First of all, the robot can actually go outside of the map. That is no big deal. Except that the walls outside the map are unknown - They could be anything we need them to be. In effect, when a wall position is outside the map, then it can be counted as a wall if the list of directions provided by the robot says so and also the opposite, if the list of directions provided says there is no wall, we can consider there not to be a wall either.

Many ways to deal with this little issue. The best approach is to simply ignore a direction if the direction's wall position is outside the map. Also note that the problem statement clarifies that the moves will be self-consistent. That is very important, because that means that we do not need to do any extra work outside the map, just simulate the movement.

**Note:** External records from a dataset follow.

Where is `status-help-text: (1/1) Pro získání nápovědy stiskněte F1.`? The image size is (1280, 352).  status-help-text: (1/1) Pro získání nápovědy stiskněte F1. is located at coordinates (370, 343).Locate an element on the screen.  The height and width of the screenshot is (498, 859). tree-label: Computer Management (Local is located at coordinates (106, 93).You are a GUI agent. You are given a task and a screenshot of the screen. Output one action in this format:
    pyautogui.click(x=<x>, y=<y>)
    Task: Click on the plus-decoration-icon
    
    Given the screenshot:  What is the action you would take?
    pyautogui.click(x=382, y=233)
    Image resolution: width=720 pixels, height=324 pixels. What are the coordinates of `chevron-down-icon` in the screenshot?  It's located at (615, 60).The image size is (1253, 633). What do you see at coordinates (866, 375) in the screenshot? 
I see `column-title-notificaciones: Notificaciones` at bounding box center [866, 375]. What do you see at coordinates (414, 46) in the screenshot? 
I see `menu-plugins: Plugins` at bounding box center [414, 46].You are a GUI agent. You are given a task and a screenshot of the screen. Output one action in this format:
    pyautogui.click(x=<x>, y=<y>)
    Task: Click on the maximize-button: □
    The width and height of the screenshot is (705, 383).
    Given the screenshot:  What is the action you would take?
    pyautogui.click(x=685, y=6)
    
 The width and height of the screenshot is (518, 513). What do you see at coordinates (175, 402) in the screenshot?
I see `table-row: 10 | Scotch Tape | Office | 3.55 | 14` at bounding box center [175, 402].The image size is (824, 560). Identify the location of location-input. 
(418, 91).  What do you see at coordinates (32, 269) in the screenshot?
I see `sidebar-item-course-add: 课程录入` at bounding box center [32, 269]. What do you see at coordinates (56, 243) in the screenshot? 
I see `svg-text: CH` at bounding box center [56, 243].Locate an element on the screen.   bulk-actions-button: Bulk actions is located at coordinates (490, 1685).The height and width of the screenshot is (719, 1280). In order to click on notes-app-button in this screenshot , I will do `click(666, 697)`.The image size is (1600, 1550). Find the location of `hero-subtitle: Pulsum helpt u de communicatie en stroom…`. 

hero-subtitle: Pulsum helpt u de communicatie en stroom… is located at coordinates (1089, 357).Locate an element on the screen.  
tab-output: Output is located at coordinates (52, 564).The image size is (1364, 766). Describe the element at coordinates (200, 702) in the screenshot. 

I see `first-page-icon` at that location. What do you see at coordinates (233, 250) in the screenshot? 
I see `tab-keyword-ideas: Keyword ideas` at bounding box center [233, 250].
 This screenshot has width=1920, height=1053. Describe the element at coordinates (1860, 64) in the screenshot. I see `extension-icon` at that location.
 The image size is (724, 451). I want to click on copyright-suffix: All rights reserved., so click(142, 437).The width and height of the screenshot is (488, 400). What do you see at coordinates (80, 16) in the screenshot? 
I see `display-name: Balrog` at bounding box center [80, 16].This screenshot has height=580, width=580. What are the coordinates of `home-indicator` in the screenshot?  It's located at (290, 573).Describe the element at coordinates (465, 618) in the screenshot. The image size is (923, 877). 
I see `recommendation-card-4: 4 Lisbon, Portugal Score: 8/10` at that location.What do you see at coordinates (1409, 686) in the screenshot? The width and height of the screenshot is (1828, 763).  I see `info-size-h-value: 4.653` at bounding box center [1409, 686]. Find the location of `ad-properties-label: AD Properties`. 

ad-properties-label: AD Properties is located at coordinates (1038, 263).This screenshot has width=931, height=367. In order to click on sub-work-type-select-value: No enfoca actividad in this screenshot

Many implementation issues regarding how to simulate the movement around the map. Use your usual array of direction vectors, but check against (x + dx[i], y + dy[i]) for the walls but move to (x + 2*dx[i], y + 2*dy[i]) for the position. You will need to know how to parse stuff in your language too...

```
struct RPGRobot
{
// We will encode each entry of the movements string in this string.
// Note that the first "move" is really only the info of allowed directions.
struct move
{
char movedTo;
string allowed;
};
vector<move> moves;
// Returns the state of the wall at a given position.
// If the wall is outside the map, the status is unknown: '?'.
// If there is no wall, the direction is allowed: 'Y'
// Else we cannot move: 'N'.
char couldIt(const vector<string> map, int x, int y) {
if ( x >= map[0].size() || y >= map.size() || x < 0 || y < 0) {
return '?';
} else {
return ( (map[y][x] == ' ') ? 'Y' : 'N' );
}
}
bool sim(vector<string> & map, int x, int y)
{
/* The simulation... */
// Direction vectors
const int dx[4] = {0,0,-1,1};
const int dy[4] = {-1,1,0,0};
// name each direction...
const char* dn = "NSWE";
// Remember what each direction name means...
int did[256];
for (int i=0; i<4; i++) {
did[dn[i]] = i;
}
for (int i=0; i<moves.size(); i++) {
if (i != 0) { // perform move (No move is performed in the first entry)
int d = did[ moves[i].movedTo];
// move two coordinates towards that direction
x += dx[d] * 2;
y += dy[d] * 2;
}
// Check if the allowed directions from this position are consistent
// with the input provided:
for (int d=0; d<4; d++) {
// the wall is only one coordinate towards the direction
int nx = x + dx[d];
int ny = y + dy[d];
// couldIt returns the state of the wall, right?
char c = (couldIt(map, nx, ny));
if (c != '?') { //ignore if the state of the wall is unknown
// should this direction be allowed? Or not?
bool should = false;
for (int k=0; k<moves[i].allowed.size(); k++) {
should |= (moves[i].allowed[k] == dn[d]);
}
// Consistent?
if ( should != (c=='Y') ) {
return false;
}
}
}
}
return true;
}
// Turn that movements string into a vector of structs...
void parseMoves(string& movements)
{
// No easy way to split by commas in c++, we will have to do it manually
int last = 0;
for (int i=0; i <= movements.size(); i++) {
if ( (i==movements.size()) || (movements[i] == ',') ) {
string x = movements.substr(last, i - last);
move tm;
if (last == 0) {
tm.movedTo = '-';
tm.allowed = x;
} else {
// istringstream is good at spliting by spaces.
istringstream st( x) ;
st >> tm.movedTo >> tm.allowed;
}
moves.push_back(tm);
last = i+1;
}
}
}
};
```

## Div1 Hard: RadarGuns (SRM 372)

I remembered this problem too well. I skipped it. It was the problem in which I first tried to do min-cost matching. There are issues with the practice rooms, so I will not say anything else.

Actually, we have editorials for these problems, you know.

The random number gods were evil this time, because the combination of the super implementation medium plus the hard that can be solved by pasting min-cost-flow code is not a great one.

## 1 comment :

We don't have a random SRM system, it's done manually. But having such a system is an interesting idea.